> _PROBLEM STATEMENT_
Rewrite the passage on the Townshend Acts from the words "Repeal of the" through "of British goods.", replacing "colonists" with "settlers".

> _SOURCE EXTRACT_
○ ○ ○ ○ ○ ○ ○
Repeal of the Stamp Act forced the British Parliament to look for new ways to raise revenue from the colonies. The Townshend Acts were adopted in 1767 and contained a number of taxation corrals for imported goods (Greene & Pole, 2000). The Acts were named after the British chancellor of the Exchequer and taxed glass, tea, lead, paint, and paper imported into the colonies. Parliament was confident that these goods would be difficult for the colonists themselves to produce, which would force them to pay taxes. An additional purpose of these Acts was to maintain loyalty to the British Crown since the revenue raised was used to pay salaries to the colonial governors (Greene & Pole, 2000). However, in combination with the Declaratory Act, the new taxes sparked a wave of protests among the colonists and a boycott of British goods.

A series of pamphlets written by Pennsylvania legislators John Dickinson, James Otis Jr., and Samuel Adams were adopted by the Massachusetts House of Representatives and other colonial legislatures. With the participation of the Sons of Liberty in 1768, 24 towns in Connecticut, Massachusetts, and Rhode Island decided to boycott British goods (Greene & Pole, 2000, p. 143). New England merchants signed an agreement to limit imports of British goods for one year, except for basic necessities; New York also followed with import restrictions. The British Parliament, in response to the disagreement that arose, sent the military to suppress the protests in Boston.
○ ○ ○ ○ ○ ○ ○
> _RECORDED DATA_

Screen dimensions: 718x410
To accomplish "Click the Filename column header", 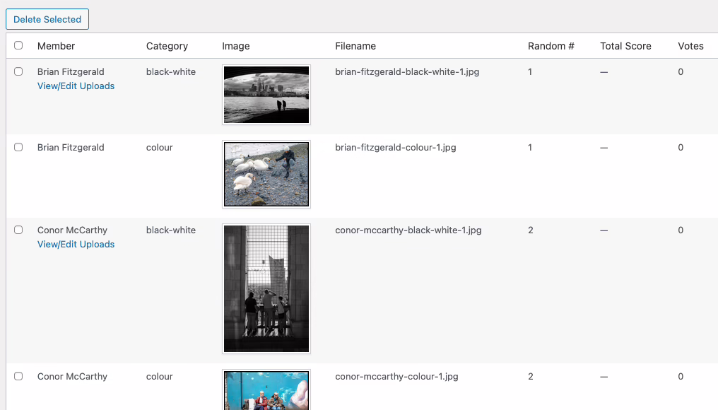I will click(355, 46).
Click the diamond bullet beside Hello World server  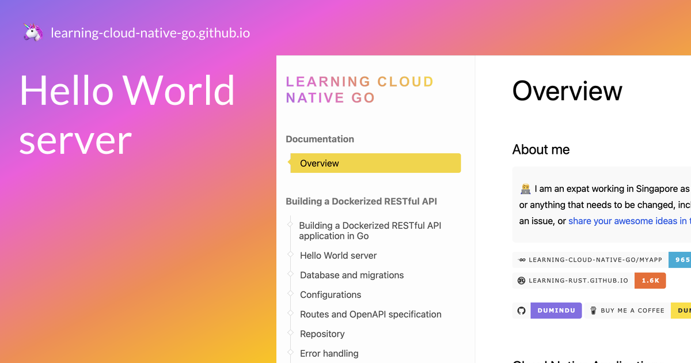291,255
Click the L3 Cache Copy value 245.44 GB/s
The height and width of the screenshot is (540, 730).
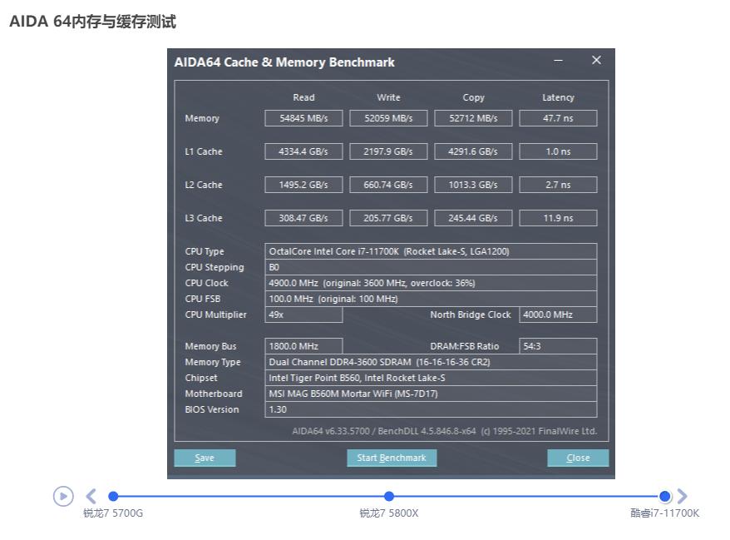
○ ○ ○ ○ ○ ○ ○
> _THE OUTPUT_
Repeal of the Stamp Act forced the British Parliament to look for new ways to raise revenue from the colonies. The Townshend Acts were adopted in 1767 and contained a number of taxation corrals for imported goods (Greene & Pole, 2000). The Acts were named after the British chancellor of the Exchequer and taxed glass, tea, lead, paint, and paper imported into the colonies. Parliament was confident that these goods would be difficult for the settlers themselves to produce, which would force them to pay taxes. An additional purpose of these Acts was to maintain loyalty to the British Crown since the revenue raised was used to pay salaries to the colonial governors (Greene & Pole, 2000). However, in combination with the Declaratory Act, the new taxes sparked a wave of protests among the settlers and a boycott of British goods.